Alas, only 8 cores were 100% loaded, others remained idle (I used htop
to monitor CPU load). I thought that I cannot cook Pools
properly and tried to invoke 24 processes "manually":
print 'Starting processes...'
procs = list()
for param_set in all_params: # 24 items
p = Process(target=_wrap_test, args=[param_set])
p.start()
procs.append(p)
print 'Now waiting for them.'
for p in procs:
p.join()
I had 24 "greeting" messages from the processes I started:
Starting processes...
Executing combination: Session len: 15, delta: 10, ratio: 0.1, eps_relabel: 0.5, min_pts_lof: 5, alpha: 0.01, reduce: 500
< ... 22 more messages ... >
Executing combination: Session len: 15, delta: 10, ratio: 0.1, eps_relabel: 0.5, min_pts_lof: 7, alpha: 0.01, reduce: 2000
Now waiting for them.
But still only 8 cores were loaded:
I've read here on SO that there may be issues with numpy
, OpenBLAS and multicore execution. This is how I start my code:
OPENBLAS_MAIN_FREE=1 python -m tests.my_module
And after all imports I do:
os.system("taskset -p 0xff %d" % os.getpid())
So, here is the question: what should I do to have 100%-load on all cores? Is this just my poor Python usage or it has something to do with OS limitations on multicore machines?
UPDATED: one more interesting thing is some inconsistency within htop
output. If you look at the image above, you'll see that the table below the CPU load bars shows 30-50% load for much more than 8 cores, which is definitely different from what load bars say. Then, top
seems to agree with those bars: 8 cores 100%-loaded, others idle.
UPDATED ONCE AGAIN:
I used this rather popular post on SO when I added the os.system("taskset -p 0xff %d" % os.getpid())

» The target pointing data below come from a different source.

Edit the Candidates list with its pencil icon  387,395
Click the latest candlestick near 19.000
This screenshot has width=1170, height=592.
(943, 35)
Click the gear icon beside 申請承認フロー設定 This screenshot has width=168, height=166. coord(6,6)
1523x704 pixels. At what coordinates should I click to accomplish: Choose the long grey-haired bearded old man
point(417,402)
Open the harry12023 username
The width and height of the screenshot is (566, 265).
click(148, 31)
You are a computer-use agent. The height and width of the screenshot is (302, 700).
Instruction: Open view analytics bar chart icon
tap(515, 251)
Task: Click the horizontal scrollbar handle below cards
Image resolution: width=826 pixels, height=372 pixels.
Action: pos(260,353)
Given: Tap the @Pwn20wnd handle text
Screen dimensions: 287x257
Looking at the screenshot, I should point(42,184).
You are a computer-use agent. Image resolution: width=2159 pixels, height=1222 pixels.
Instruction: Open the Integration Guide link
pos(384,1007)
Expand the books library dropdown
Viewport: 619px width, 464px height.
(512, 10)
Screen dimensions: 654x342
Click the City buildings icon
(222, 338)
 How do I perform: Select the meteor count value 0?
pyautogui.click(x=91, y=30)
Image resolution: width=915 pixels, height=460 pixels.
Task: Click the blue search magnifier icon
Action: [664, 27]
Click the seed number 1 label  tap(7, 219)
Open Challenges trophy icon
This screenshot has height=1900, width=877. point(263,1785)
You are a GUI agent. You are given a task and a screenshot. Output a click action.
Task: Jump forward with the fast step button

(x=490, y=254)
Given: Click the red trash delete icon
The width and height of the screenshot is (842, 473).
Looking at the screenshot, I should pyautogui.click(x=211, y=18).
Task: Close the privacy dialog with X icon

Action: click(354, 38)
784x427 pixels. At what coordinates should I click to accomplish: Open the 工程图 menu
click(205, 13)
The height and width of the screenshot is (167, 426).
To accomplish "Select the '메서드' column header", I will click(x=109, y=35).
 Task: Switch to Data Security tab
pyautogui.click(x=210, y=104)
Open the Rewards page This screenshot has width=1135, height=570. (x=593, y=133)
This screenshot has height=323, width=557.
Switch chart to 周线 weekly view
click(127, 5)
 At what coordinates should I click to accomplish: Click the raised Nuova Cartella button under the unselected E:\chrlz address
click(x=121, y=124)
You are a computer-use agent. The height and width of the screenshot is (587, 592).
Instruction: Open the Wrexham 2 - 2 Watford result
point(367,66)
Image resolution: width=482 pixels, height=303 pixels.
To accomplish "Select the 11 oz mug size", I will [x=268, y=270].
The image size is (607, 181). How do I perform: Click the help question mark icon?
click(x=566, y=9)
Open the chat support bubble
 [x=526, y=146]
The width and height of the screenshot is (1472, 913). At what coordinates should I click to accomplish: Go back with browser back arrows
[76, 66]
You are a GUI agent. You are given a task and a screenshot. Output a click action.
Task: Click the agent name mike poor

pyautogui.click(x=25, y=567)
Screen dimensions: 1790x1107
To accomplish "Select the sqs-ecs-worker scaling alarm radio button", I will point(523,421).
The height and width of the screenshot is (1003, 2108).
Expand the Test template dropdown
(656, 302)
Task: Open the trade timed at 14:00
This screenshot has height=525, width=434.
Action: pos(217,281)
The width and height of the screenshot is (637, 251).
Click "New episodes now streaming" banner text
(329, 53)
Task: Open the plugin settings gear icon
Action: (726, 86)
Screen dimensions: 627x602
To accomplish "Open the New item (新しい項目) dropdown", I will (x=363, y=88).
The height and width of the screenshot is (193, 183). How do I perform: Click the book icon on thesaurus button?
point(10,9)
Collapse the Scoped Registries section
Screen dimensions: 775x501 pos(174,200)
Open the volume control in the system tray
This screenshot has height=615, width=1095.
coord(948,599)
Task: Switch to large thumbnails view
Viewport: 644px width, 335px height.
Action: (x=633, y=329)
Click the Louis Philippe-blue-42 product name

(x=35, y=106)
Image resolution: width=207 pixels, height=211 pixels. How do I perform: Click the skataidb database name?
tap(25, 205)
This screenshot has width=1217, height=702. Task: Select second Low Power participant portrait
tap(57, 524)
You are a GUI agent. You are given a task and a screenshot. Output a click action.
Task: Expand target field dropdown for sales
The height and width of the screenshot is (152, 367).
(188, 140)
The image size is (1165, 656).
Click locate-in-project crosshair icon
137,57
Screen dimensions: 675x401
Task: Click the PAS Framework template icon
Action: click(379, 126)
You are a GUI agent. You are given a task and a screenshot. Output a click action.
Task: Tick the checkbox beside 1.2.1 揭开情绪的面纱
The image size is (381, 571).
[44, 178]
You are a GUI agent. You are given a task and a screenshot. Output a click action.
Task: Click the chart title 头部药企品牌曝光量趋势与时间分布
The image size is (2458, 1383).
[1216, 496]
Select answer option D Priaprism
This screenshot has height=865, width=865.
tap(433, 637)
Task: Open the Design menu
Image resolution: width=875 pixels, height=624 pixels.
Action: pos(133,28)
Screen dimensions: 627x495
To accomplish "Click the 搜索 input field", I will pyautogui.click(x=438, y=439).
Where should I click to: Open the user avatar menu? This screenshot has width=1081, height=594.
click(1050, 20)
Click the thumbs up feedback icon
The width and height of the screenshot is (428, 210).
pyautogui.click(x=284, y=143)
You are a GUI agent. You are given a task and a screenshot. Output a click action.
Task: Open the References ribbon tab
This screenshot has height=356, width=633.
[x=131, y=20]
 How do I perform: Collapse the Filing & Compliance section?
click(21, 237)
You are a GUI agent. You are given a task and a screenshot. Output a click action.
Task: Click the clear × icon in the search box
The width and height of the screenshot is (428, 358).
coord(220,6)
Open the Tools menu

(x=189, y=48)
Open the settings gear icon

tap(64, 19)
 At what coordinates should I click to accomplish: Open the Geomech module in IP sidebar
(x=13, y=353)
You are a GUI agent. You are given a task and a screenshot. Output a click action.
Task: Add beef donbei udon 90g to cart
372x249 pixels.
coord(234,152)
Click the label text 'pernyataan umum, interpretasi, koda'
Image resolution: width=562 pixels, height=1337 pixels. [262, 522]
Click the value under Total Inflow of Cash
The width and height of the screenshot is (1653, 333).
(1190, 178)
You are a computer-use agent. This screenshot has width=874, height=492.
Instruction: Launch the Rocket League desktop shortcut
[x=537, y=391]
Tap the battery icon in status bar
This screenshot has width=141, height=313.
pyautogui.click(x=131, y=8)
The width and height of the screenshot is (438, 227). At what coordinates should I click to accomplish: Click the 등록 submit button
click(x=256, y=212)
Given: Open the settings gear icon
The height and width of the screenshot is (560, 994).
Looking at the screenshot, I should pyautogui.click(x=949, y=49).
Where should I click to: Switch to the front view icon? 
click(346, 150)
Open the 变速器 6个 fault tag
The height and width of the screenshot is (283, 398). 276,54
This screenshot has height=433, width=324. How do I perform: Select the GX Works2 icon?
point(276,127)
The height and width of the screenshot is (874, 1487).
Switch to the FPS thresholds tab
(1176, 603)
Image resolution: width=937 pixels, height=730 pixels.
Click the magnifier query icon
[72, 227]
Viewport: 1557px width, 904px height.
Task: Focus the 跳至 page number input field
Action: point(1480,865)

line after all imports. I have to admit that I didn't think too much when I did that, especially after reading this:
With this line pasted in after the module imports, my example now runs on all cores
I'm a simple man. I see "works like a charm", I copy and paste. Anyway, while playing with my code I eventually removed this line. After that my code began executing on all 24 cores for the "manual" Process
starting scenario. For the Pool
scenario the same problem remained, no matter whether the affinity trick was used or not.
I don't think it's a real answer 'cause I don't know what the issue is with Pool
, but at least I managed to get all cores fully loaded. Thank you!